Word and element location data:
>> BEGIN
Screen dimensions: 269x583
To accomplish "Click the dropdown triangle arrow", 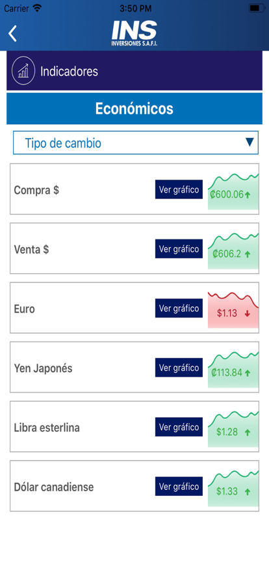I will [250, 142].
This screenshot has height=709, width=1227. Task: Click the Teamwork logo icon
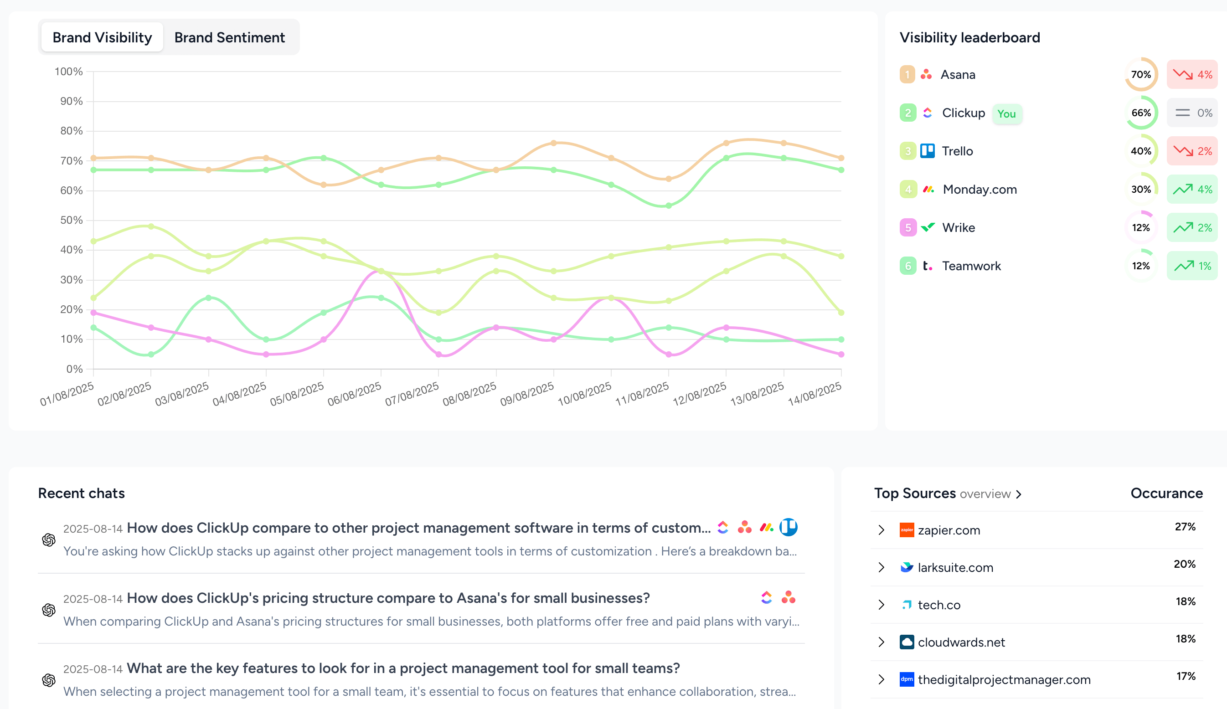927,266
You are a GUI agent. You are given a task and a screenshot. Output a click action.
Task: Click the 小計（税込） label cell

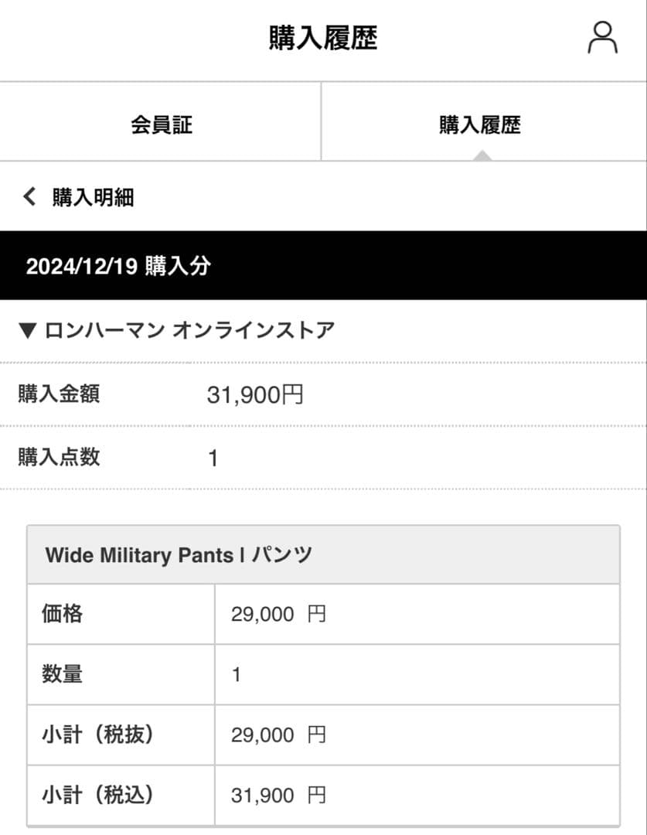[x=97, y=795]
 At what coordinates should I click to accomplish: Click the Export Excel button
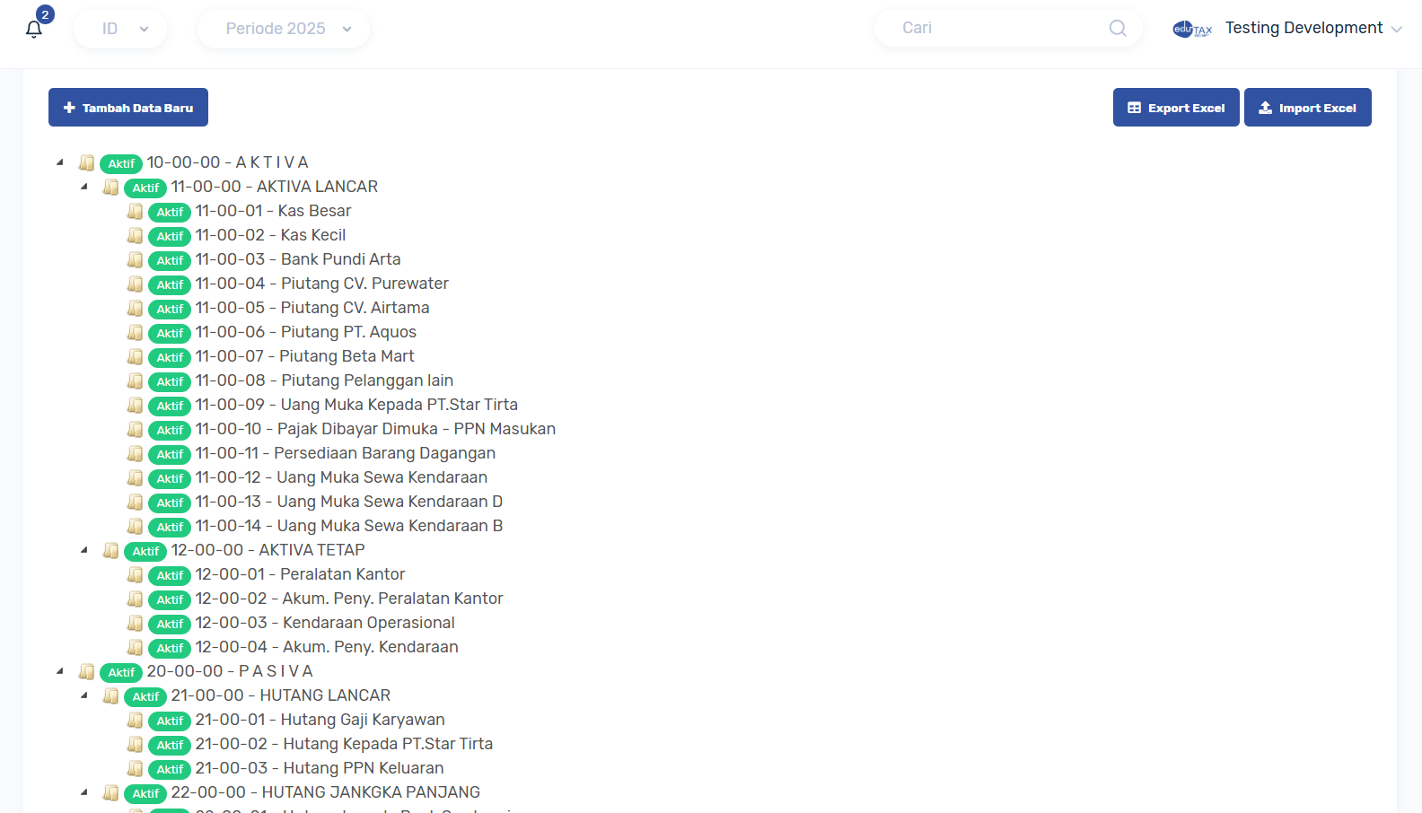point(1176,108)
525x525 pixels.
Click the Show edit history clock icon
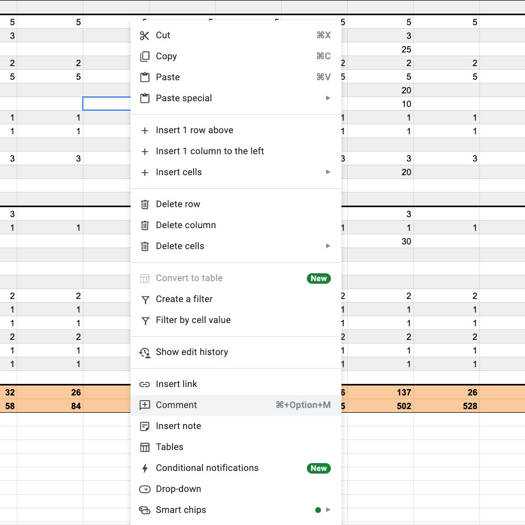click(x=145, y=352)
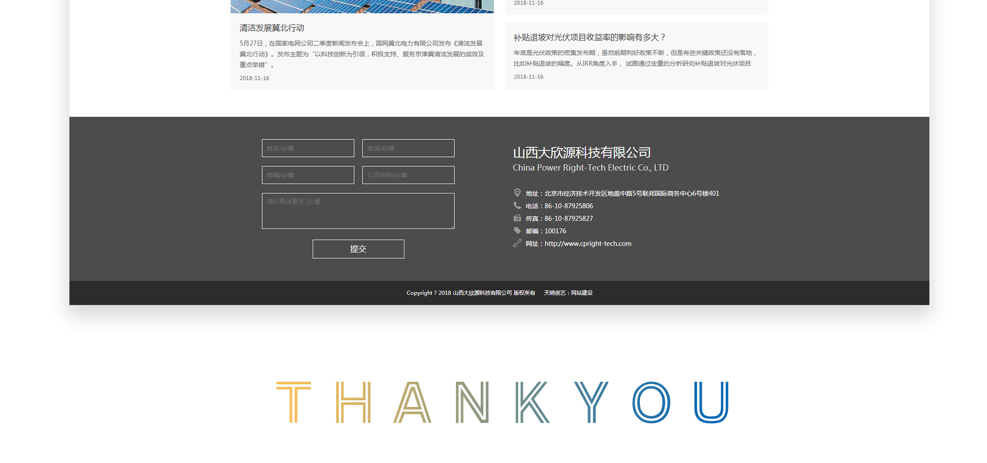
>> END
>> BEGIN
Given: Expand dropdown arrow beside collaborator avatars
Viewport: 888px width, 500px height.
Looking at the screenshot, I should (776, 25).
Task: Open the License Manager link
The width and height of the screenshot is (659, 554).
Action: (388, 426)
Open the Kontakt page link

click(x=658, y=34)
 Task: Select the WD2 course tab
>> END
» To do
Duplicate the records from the line with "Given: Expand dropdown" up to and including the line with "Task: Select the WD2 course tab".

» Task output
Given: Expand dropdown arrow beside collaborator avatars
Viewport: 888px width, 500px height.
Looking at the screenshot, I should (776, 25).
Task: Open the License Manager link
The width and height of the screenshot is (659, 554).
Action: (388, 426)
Open the Kontakt page link

click(x=658, y=34)
 Task: Select the WD2 course tab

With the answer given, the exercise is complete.